◆ Problem ◆
Print only the lines below from the one with "The image size is (1024, 768)." to the one with "up one folder", both included, exactly as they stand. Leave pictures out.
[Record extracts]
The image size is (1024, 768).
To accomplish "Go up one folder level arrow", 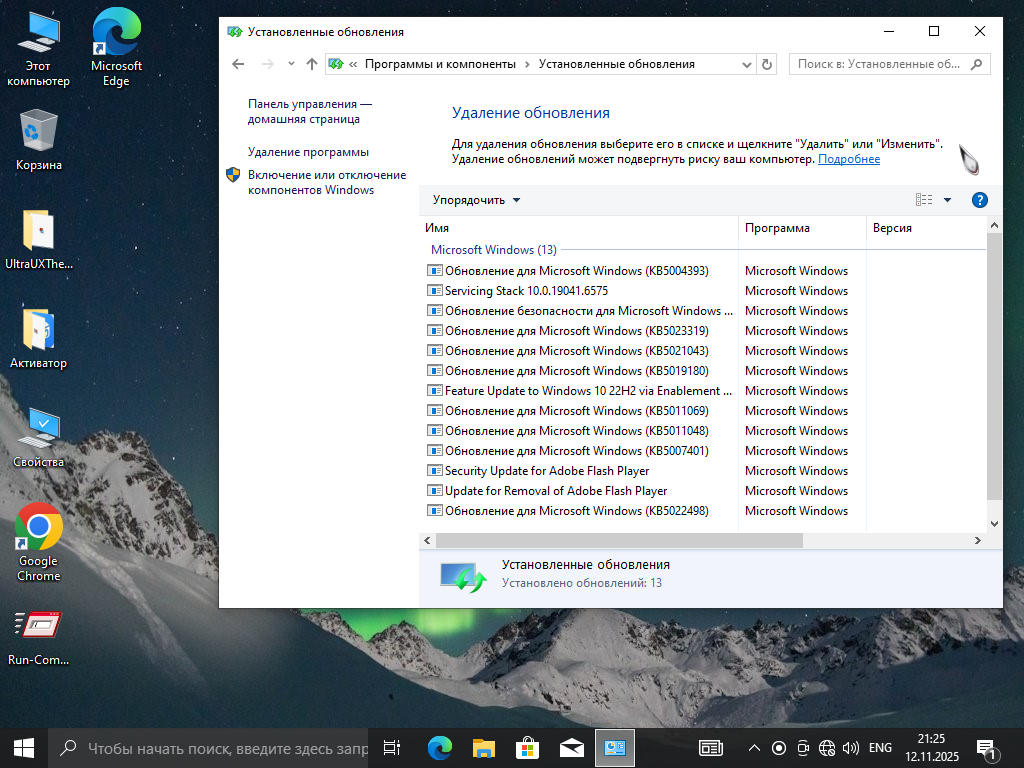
[/Record extracts]
[Record extracts]
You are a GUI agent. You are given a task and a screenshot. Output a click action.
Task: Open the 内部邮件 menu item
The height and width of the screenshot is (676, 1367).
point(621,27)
[/Record extracts]
[Record extracts]
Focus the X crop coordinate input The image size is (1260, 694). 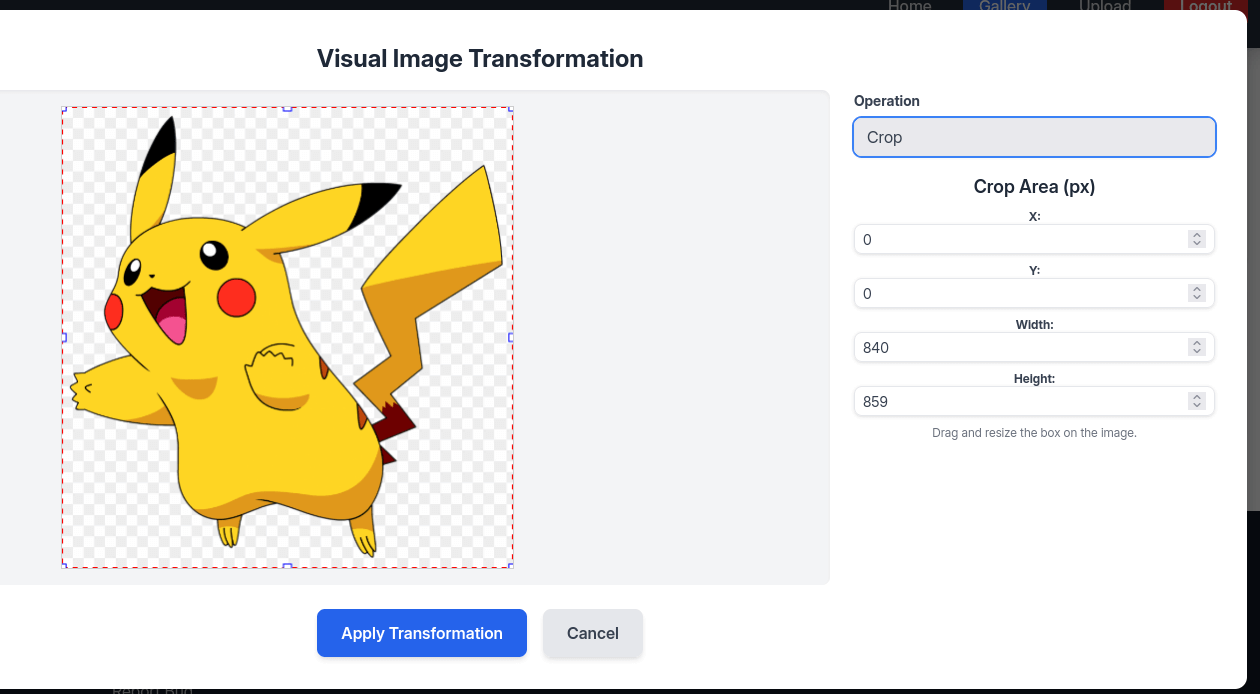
[/Record extracts]
◆ Your response ◆
The image size is (1024, 768).
To accomplish "Go up one folder level arrow", 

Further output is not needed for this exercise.